-- Brano fornito --
□ □ □

Nei trascorsi decenni, conformismo, saggezza convenzionale e accettazione amorfa hanno accompagnato il tentativo incongruo – tanto potente e diffuso quanto stupidamente presuntuoso – di stravolgere il senso stesso dell’economia da disciplina sociale in scienza naturale. La crisi globale che stiamo attraversando è anche responsabilità di queste pretese controproducenti della teoria economica dominante. In questi anni, Paolo, con coerenza, acutezza, pragmatismo e ironia, ha sempre applicato positivamente la sua formazione, verificandola e aggiornandola, ma senza cadere nel coro dei vecchi luoghi comuni riproposti con sofisticati tecnicismi che ammantano di pretesa scientificità sia la spiegazione di relazioni sociali presentate come «naturali», sia la difesa di interessi parziali.

Il suo bagaglio teorico era arricchito da una ingente mole di ricerche empiriche nelle quali, all’analisi del concreto funzionamento di specifici comparti della realtà economica accompagnava concrete proposte per migliorare il loro funzionamento e le connesse condizioni di vita.

Paolo aveva anche una solida formazione politica socialista che, unitamente a quella economica, alla sua onestà intellettuale e all’ancoraggio del suo pensiero alle necessità di ottenere anche nel breve periodo miglioramenti dello stato di cose presenti, lo hanno messo al riparo dalle crisi d’identità, dalle trasformazioni opportunistiche e dal minoritarismo velleitario che hanno pervaso la Sinistra negli ultimi decenni.

Ho avuto il piacere di lavorare con Paolo anche in circostanze istituzionali. Le sue posizioni, sempre aperte al confronto, non calavano mai dall’alto, le trasmetteva sui binari della semplicità che solo chi ha sedimentato bene i concetti può percorrere, erano sempre accompagnate da una umanità e un senso della vita mai banali, ma derivanti dalla sua esperienza che, comunque, non faceva pesare.

C’era un solido retroterra dietro la simpatia di Paolo e la sua capacità di accompagnare con un sorriso anche il senso di tristezza e d’insofferenza che le situazioni potevano suscitare.

□ □ □

-- Estratto dei dati --
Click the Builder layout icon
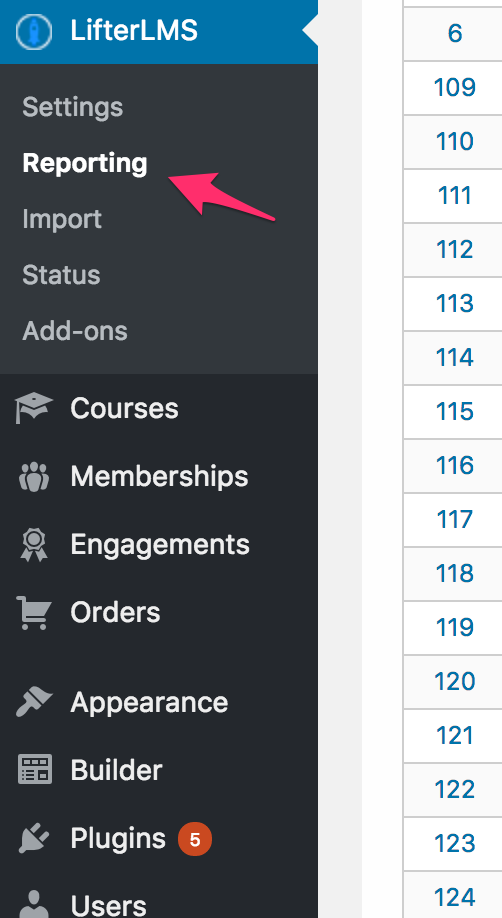 coord(35,770)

□ □ □

-- Consegna --
Puoi aggiornare il tratto del testo su Paolo che va da "Il suo bagaglio" fino a "condizioni di vita.", mettendo "patrimonio teorico" al posto di "bagaglio teorico"?

-- Soluzione dell'esercizio --
Il suo patrimonio teorico era arricchito da una ingente mole di ricerche empiriche nelle quali, all’analisi del concreto funzionamento di specifici comparti della realtà economica accompagnava concrete proposte per migliorare il loro funzionamento e le connesse condizioni di vita.